Records shown:

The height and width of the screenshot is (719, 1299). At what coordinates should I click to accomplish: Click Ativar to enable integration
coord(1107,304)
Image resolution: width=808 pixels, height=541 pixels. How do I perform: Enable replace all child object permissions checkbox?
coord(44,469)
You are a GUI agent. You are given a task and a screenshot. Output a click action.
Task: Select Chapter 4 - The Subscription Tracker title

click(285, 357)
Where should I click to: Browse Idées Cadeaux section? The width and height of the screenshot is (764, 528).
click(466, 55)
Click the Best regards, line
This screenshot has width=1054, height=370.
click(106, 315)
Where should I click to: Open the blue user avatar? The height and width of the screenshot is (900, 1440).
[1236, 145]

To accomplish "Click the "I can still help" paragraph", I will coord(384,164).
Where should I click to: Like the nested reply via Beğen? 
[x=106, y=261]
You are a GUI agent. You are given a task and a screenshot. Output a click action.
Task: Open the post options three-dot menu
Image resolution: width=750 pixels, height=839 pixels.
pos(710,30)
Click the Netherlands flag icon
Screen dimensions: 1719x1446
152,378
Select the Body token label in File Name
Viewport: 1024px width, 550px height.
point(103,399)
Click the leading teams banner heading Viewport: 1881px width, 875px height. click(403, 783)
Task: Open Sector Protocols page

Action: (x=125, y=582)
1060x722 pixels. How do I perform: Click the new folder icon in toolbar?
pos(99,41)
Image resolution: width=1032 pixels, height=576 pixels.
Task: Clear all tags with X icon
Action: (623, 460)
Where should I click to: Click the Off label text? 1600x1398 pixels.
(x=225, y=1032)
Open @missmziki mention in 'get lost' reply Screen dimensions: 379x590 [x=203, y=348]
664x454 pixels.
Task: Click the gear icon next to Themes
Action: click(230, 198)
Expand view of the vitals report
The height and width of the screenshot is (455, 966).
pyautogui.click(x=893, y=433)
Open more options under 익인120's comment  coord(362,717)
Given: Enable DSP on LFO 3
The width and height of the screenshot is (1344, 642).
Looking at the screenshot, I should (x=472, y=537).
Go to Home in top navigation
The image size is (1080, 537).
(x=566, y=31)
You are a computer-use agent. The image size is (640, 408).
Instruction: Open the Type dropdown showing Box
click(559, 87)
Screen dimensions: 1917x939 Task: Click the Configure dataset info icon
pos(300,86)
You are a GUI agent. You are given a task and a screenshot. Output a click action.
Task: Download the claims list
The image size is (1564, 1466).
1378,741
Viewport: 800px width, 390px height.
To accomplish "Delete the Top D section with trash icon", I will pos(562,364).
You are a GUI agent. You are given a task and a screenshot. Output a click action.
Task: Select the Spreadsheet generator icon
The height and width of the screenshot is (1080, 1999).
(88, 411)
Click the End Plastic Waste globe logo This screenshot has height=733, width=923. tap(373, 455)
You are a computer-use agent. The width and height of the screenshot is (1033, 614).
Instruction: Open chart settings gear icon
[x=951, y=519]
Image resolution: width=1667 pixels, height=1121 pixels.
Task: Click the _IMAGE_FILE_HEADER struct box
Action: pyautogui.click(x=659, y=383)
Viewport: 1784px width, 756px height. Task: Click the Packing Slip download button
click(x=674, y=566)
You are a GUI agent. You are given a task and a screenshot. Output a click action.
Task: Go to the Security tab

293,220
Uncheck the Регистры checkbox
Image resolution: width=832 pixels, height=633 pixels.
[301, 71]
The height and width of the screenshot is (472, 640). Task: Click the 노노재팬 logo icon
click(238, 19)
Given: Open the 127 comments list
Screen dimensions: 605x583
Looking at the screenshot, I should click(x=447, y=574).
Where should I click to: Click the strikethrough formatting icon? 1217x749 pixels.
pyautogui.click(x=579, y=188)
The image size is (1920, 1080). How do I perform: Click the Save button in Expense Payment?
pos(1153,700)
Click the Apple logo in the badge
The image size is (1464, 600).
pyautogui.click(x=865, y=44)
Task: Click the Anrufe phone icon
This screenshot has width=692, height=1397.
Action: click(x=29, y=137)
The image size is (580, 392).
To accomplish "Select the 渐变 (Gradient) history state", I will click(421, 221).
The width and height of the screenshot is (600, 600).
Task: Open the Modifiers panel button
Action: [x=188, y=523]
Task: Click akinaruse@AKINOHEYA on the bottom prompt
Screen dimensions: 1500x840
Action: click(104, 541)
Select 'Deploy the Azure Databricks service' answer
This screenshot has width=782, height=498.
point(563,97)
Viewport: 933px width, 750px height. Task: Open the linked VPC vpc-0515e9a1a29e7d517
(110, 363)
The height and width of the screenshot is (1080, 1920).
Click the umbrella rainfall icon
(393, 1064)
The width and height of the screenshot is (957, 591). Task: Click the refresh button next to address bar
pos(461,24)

Task requirements:
Each line of the listing is to be output verbatim.

Response to this task:
The height and width of the screenshot is (719, 1299). At what coordinates should I click to accomplish: Click Ativar to enable integration
coord(1107,304)
Image resolution: width=808 pixels, height=541 pixels. How do I perform: Enable replace all child object permissions checkbox?
coord(44,469)
You are a GUI agent. You are given a task and a screenshot. Output a click action.
Task: Select Chapter 4 - The Subscription Tracker title

click(285, 357)
Where should I click to: Browse Idées Cadeaux section? The width and height of the screenshot is (764, 528).
click(466, 55)
Click the Best regards, line
This screenshot has width=1054, height=370.
click(106, 315)
Where should I click to: Open the blue user avatar? The height and width of the screenshot is (900, 1440).
[1236, 145]

To accomplish "Click the "I can still help" paragraph", I will coord(384,164).
Where should I click to: Like the nested reply via Beğen? 
[x=106, y=261]
You are a GUI agent. You are given a task and a screenshot. Output a click action.
Task: Open the post options three-dot menu
Image resolution: width=750 pixels, height=839 pixels.
pos(710,30)
Click the Netherlands flag icon
Screen dimensions: 1719x1446
152,378
Select the Body token label in File Name
Viewport: 1024px width, 550px height.
point(103,399)
Click the leading teams banner heading Viewport: 1881px width, 875px height. click(403, 783)
Task: Open Sector Protocols page

Action: (x=125, y=582)
1060x722 pixels. How do I perform: Click the new folder icon in toolbar?
pos(99,41)
Image resolution: width=1032 pixels, height=576 pixels.
Task: Clear all tags with X icon
Action: (623, 460)
Where should I click to: Click the Off label text? 1600x1398 pixels.
(x=225, y=1032)
Open @missmziki mention in 'get lost' reply Screen dimensions: 379x590 [x=203, y=348]
664x454 pixels.
Task: Click the gear icon next to Themes
Action: click(230, 198)
Expand view of the vitals report
The height and width of the screenshot is (455, 966).
pyautogui.click(x=893, y=433)
Open more options under 익인120's comment  coord(362,717)
Given: Enable DSP on LFO 3
The width and height of the screenshot is (1344, 642).
Looking at the screenshot, I should (x=472, y=537).
Go to Home in top navigation
The image size is (1080, 537).
(x=566, y=31)
You are a computer-use agent. The image size is (640, 408).
Instruction: Open the Type dropdown showing Box
click(559, 87)
Screen dimensions: 1917x939 Task: Click the Configure dataset info icon
pos(300,86)
You are a GUI agent. You are given a task and a screenshot. Output a click action.
Task: Download the claims list
The image size is (1564, 1466).
1378,741
Viewport: 800px width, 390px height.
To accomplish "Delete the Top D section with trash icon", I will pos(562,364).
You are a GUI agent. You are given a task and a screenshot. Output a click action.
Task: Select the Spreadsheet generator icon
The height and width of the screenshot is (1080, 1999).
(88, 411)
Click the End Plastic Waste globe logo This screenshot has height=733, width=923. tap(373, 455)
You are a computer-use agent. The width and height of the screenshot is (1033, 614).
Instruction: Open chart settings gear icon
[x=951, y=519]
Image resolution: width=1667 pixels, height=1121 pixels.
Task: Click the _IMAGE_FILE_HEADER struct box
Action: pyautogui.click(x=659, y=383)
Viewport: 1784px width, 756px height. Task: Click the Packing Slip download button
click(x=674, y=566)
You are a GUI agent. You are given a task and a screenshot. Output a click action.
Task: Go to the Security tab

293,220
Uncheck the Регистры checkbox
Image resolution: width=832 pixels, height=633 pixels.
[301, 71]
The height and width of the screenshot is (472, 640). Task: Click the 노노재팬 logo icon
click(238, 19)
Given: Open the 127 comments list
Screen dimensions: 605x583
Looking at the screenshot, I should click(x=447, y=574).
Where should I click to: Click the strikethrough formatting icon? 1217x749 pixels.
pyautogui.click(x=579, y=188)
The image size is (1920, 1080). How do I perform: Click the Save button in Expense Payment?
pos(1153,700)
Click the Apple logo in the badge
The image size is (1464, 600).
pyautogui.click(x=865, y=44)
Task: Click the Anrufe phone icon
This screenshot has width=692, height=1397.
Action: click(x=29, y=137)
The image size is (580, 392).
To accomplish "Select the 渐变 (Gradient) history state", I will click(421, 221).
The width and height of the screenshot is (600, 600).
Task: Open the Modifiers panel button
Action: [x=188, y=523]
Task: Click akinaruse@AKINOHEYA on the bottom prompt
Screen dimensions: 1500x840
Action: click(104, 541)
Select 'Deploy the Azure Databricks service' answer
This screenshot has width=782, height=498.
point(563,97)
Viewport: 933px width, 750px height. Task: Open the linked VPC vpc-0515e9a1a29e7d517
(110, 363)
The height and width of the screenshot is (1080, 1920).
Click the umbrella rainfall icon
(393, 1064)
The width and height of the screenshot is (957, 591). Task: Click the refresh button next to address bar
pos(461,24)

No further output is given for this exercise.